BEGIN Given data

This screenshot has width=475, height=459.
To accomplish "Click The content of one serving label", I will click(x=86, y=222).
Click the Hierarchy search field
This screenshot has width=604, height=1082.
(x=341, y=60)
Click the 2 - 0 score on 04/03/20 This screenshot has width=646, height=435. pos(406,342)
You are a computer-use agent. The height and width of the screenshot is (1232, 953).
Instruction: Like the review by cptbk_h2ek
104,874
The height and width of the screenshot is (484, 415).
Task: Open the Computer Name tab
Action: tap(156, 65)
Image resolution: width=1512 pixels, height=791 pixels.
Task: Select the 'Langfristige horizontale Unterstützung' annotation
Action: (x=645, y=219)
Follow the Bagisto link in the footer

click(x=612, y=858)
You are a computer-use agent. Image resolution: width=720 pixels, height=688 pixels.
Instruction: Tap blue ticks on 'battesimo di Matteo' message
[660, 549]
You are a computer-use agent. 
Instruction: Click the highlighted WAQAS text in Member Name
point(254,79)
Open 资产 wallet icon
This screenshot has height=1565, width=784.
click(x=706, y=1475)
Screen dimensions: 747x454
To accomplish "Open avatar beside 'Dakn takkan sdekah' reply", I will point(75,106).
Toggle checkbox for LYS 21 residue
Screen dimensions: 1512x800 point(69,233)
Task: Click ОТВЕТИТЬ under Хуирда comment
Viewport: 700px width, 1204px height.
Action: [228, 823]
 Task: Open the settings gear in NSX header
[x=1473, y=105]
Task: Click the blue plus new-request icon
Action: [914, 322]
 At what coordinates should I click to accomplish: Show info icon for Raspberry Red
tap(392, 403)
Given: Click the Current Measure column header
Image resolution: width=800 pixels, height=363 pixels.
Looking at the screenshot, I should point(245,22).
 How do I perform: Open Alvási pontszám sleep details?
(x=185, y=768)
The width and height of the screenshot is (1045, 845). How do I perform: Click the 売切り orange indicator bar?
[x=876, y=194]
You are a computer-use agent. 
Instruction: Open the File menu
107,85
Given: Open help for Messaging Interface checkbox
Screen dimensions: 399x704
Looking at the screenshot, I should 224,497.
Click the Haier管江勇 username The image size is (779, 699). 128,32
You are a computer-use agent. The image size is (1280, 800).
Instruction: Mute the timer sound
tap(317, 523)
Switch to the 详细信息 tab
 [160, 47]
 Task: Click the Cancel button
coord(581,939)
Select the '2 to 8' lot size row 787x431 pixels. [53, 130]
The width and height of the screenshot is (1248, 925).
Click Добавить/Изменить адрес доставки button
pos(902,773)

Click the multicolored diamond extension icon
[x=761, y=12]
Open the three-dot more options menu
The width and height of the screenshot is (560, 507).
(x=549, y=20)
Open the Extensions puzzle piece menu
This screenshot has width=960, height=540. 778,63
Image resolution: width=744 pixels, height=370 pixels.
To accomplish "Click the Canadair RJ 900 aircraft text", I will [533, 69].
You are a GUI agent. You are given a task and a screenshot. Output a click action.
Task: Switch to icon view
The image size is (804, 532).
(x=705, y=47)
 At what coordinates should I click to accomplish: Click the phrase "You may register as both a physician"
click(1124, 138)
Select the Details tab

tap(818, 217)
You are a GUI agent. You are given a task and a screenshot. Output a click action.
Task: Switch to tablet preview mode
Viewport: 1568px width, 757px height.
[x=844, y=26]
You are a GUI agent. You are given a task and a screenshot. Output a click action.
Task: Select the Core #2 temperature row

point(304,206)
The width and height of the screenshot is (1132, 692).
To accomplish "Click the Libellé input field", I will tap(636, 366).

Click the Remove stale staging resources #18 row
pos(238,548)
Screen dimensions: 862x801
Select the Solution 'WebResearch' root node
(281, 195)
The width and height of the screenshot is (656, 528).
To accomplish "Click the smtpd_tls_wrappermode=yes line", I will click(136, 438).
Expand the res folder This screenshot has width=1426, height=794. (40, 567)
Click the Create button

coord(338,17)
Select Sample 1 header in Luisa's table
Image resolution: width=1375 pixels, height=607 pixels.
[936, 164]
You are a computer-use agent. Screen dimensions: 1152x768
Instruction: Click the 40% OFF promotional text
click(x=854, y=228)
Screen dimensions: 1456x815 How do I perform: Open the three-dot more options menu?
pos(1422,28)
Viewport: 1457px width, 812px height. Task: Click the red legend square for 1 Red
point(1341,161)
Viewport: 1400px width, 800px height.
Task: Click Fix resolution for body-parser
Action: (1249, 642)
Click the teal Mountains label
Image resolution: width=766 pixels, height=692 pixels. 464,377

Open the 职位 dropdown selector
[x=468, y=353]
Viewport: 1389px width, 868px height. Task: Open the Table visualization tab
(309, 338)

END Given data

The problem: Filter the rows above, keeping only those that contain the word "should", and copy each one out. Match case exactly.

Exercise answer:
 At what coordinates should I click to accomplish: Show info icon for Raspberry Red
Looking at the screenshot, I should point(245,22).
Looking at the screenshot, I should 224,497.
 At what coordinates should I click to accomplish: Click the phrase "You may register as both a physician"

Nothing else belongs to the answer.